Clayton Grover Photo courtesy Grover family

Hundreds of people are expected to gather Friday at Woolwich-Wiscasset Baptist Church to mourn and honor Clayton Grover, a legendary figure at Bath Iron Works, who died Oct. 4 after a brief illness. He was 87.

Mr. Grover started his career at BIW as a pipe coverer at age 19. For the next 67 years, he performed every job in the pipe covering trade and earned the respect and admiration of everyone across the shipyard.

“Clayton had a fantastic work ethic,” said Terry Collins of West Bath, who has worked at BIW since 1979. “He kept the ships provided with miles of thermal tape, miles of oil shields, and thousands of the filter bags that we make. He was such a wonderful man.”
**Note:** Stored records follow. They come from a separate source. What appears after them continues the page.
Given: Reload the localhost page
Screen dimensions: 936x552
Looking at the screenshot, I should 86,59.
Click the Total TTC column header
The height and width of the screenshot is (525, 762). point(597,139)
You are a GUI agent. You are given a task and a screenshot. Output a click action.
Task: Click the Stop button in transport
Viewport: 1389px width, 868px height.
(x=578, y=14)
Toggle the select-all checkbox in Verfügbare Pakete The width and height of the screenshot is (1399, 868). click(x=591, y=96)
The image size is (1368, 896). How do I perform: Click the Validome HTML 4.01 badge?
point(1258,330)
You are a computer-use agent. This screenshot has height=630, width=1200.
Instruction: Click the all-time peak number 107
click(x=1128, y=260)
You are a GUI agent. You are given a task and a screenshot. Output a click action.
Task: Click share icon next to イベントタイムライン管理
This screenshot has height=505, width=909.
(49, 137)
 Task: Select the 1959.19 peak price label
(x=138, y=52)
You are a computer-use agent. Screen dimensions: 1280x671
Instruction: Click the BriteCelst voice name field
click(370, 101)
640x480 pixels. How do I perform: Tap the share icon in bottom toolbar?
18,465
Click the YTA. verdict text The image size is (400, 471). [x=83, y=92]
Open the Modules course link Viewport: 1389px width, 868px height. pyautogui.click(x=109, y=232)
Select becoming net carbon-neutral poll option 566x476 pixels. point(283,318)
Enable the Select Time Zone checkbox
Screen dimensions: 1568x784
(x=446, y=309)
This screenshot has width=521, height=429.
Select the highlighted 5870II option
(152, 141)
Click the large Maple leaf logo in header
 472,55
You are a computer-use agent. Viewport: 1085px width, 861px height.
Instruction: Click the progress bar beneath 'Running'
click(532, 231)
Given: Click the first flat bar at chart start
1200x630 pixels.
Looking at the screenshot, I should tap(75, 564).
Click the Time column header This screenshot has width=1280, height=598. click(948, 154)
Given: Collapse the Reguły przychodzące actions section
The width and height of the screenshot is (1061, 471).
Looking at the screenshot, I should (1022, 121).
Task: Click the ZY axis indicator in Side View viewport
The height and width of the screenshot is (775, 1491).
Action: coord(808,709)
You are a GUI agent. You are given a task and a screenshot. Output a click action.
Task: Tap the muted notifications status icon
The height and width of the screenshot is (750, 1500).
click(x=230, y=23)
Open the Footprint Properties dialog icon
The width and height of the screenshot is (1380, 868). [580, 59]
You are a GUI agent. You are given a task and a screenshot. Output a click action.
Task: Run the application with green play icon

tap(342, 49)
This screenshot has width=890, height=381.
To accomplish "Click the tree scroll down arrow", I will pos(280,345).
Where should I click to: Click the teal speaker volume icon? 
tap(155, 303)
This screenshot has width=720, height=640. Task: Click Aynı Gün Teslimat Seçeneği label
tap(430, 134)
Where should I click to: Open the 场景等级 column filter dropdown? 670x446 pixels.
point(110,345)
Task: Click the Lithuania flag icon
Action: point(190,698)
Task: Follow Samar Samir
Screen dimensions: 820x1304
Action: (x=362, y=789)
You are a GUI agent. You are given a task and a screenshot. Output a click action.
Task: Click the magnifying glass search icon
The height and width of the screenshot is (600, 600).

Mr. Grover went to work at BIW on Aug. 22, 1952. A year later, he left to join the Army and served for two years during the Korean War. Upon his discharge, he returned to the Bath shipyard and never left.

At the time of his passing, Mr. Grover had still been working sewing flushing bags – strips of fiberglass used to wrap ship’s pipes – in the same department he started in as a pipe coverer 67 years ago.

Mr. Grover reminisced about the year he started in a video on the International Association of Machinists and Aerospace Workers website.

“When I came in ’52, this yard, I used to say you could throw a rock across it,” Grover said in the video. “There was a ship going down the river every three weeks.”

Mr. Grover, who was a member of Local 6 of the IAM, was remembered by his colleagues Tuesday as a dedicated worker who made an impact on many people’s lives. Collins said Mr. Grover, who was known for singing at his sewing machine, was a mentor and friend to many at the shipyard.

“He was a very talented man,” she said. “When I first started, he taught us young pups how to cover pipe out on the ships. As he became more mature, they put him in the cutting room cutting out pads.

“He taught me how to cut out the glass for the pads. He taught me how to sew (thermal tape) on the sewing machine and oil sheer material on the sewing machine. Those are some of the things he taught us to do.”

Collins said every day at 2 p.m., a few workers would gather in Grover’s cage for an “illegal” coffee break and talk about the football pool. She said they played cribbage at lunchtime.

“He could count a hand without even looking at it,” Collins said. “He was sharp as a tack, I’ll tell you.”

One highlight among many in his life was serving as grand marshal for the Bath Heritage Days parade in 2006. Another came in 2013, when Mr. Grover raised one of six flags over the steel sculpture of the schooner Wyoming at the Maine Maritime Museum. For one of his work anniversaries, he was recognized with his own parking spot in front of the gate at the shipyard.

“He was an amazing man,” Collins said. “I had the hardest time today when I walked in. I’ll miss seeing him in his chair and hearing him sing. Right now, I see him all over the cage.”

On the home front, he was a loving husband to Shirley Grover for 60 years, until her death in 2016. The couple lived in Newcastle and raised eight children.

Their daughter, Joyce Grover, of Fairfield, said Wednesday that he loved his family unconditionally.

“There were eight of us,” his daughter said. “The boys’ bedroom looked like an Army barracks because of the bunk beds in there. He was the best father.”

Mr. Grover and his wife enjoyed spending time at their camp on First Roach Pond at South Inlet Wilderness Campground in Frenchtown.

“He was quite the celebrity up there,” his daughter said. “He loved the people … his lot was on top of the hill. At night, everyone would gather around the fire and have a good time.”

A memorial service for Grover will be held at 1:30 p.m. on Friday at the Woolwich-Wiscasset Baptist Church, 15 Fellowship Drive, Woolwich.